Dann eben Stuhlkreis
Juni 2017 – die Gehaltsreise geht weiter. Wir sitzen im Stuhlkreis mit Nabil, Kommunikationsexperte von the Dive. Ziel dieses Offsites ist kein konkretes System sondern wir wollen noch mal einen Schritt zurück und erst mal herausfiltern, welche Ängste und Wünsche mit Geld im Allgemeinen und mit Gehalt im Besonderen verbunden sind.
Wir sind uns alle ziemlich einig: Gehalt hat viel mit Wertschätzung zu tun, es soll eine Perspektive bieten, Talente anlocken, bei überraschenden Sonderausgaben Sicherheit bieten und – interessanterweise vor allem von den weiblichen einhörnern geäußert – finanzielle Unabhängigkeit ermöglichen.
Aber es gibt auch Sorgen.
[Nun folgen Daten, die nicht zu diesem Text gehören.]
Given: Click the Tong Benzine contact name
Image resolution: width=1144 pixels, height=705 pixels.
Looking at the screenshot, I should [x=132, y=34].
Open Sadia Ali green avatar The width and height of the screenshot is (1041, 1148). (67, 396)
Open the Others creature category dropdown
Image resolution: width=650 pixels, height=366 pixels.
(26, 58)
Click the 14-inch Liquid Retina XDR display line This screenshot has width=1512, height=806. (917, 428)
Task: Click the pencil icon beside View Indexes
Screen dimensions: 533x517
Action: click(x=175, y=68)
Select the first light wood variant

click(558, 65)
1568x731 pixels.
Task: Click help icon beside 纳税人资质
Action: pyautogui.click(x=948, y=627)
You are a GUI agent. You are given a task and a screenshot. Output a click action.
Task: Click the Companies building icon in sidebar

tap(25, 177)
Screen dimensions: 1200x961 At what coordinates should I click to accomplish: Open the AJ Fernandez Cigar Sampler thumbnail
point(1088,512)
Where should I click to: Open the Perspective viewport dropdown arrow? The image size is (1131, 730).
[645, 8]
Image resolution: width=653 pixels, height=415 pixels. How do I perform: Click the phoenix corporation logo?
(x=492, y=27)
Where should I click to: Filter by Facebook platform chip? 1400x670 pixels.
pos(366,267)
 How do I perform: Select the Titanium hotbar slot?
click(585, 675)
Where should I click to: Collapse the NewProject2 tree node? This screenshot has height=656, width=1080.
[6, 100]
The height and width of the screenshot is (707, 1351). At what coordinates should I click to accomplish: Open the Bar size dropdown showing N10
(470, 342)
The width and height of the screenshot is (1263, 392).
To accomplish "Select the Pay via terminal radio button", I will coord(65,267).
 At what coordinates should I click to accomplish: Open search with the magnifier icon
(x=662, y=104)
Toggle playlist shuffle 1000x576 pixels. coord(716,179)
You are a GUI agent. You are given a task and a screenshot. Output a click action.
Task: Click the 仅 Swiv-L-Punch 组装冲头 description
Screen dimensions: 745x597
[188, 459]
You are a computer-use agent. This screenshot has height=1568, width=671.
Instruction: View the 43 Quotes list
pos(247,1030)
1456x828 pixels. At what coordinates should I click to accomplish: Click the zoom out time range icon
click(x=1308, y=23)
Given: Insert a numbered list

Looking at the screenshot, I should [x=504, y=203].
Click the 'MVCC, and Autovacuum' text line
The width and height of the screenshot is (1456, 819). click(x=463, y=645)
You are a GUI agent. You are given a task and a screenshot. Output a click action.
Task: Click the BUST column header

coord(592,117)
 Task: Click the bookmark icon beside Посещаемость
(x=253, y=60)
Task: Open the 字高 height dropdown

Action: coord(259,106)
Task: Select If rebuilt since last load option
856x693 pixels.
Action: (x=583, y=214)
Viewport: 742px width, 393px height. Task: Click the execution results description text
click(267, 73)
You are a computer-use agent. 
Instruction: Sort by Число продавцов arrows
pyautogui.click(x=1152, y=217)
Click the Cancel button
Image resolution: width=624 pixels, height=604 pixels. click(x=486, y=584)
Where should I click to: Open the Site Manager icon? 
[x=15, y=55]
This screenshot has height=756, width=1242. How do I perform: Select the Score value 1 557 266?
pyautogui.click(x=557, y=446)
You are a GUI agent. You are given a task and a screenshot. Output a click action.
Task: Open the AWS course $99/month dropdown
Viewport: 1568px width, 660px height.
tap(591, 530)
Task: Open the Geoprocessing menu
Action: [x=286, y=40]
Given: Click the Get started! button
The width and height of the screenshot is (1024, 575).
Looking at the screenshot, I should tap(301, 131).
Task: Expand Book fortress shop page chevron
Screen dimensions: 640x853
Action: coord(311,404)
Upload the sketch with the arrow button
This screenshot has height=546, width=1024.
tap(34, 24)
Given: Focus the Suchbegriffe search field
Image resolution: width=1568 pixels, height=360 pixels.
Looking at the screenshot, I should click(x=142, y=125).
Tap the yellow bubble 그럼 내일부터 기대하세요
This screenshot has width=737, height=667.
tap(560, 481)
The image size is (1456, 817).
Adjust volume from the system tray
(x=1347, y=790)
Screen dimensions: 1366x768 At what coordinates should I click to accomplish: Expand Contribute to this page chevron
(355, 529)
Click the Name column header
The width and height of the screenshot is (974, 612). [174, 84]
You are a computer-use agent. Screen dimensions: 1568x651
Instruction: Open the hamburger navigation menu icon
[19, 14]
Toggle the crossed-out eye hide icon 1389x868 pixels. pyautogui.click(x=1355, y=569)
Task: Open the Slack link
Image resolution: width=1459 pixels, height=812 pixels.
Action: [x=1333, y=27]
Zum Beispiel, dass die Unterschiede in den Gehältern zu groß sein könnten, dass man sich im System nicht wieder finden würde, dass Gehaltsverhandlungen ein Kampf sein würden oder dass sich einhorn zu einem Selbstbedienungsladen entwickeln könnte.
Wir fühlen uns besser, nachdem das alles gesagt ist.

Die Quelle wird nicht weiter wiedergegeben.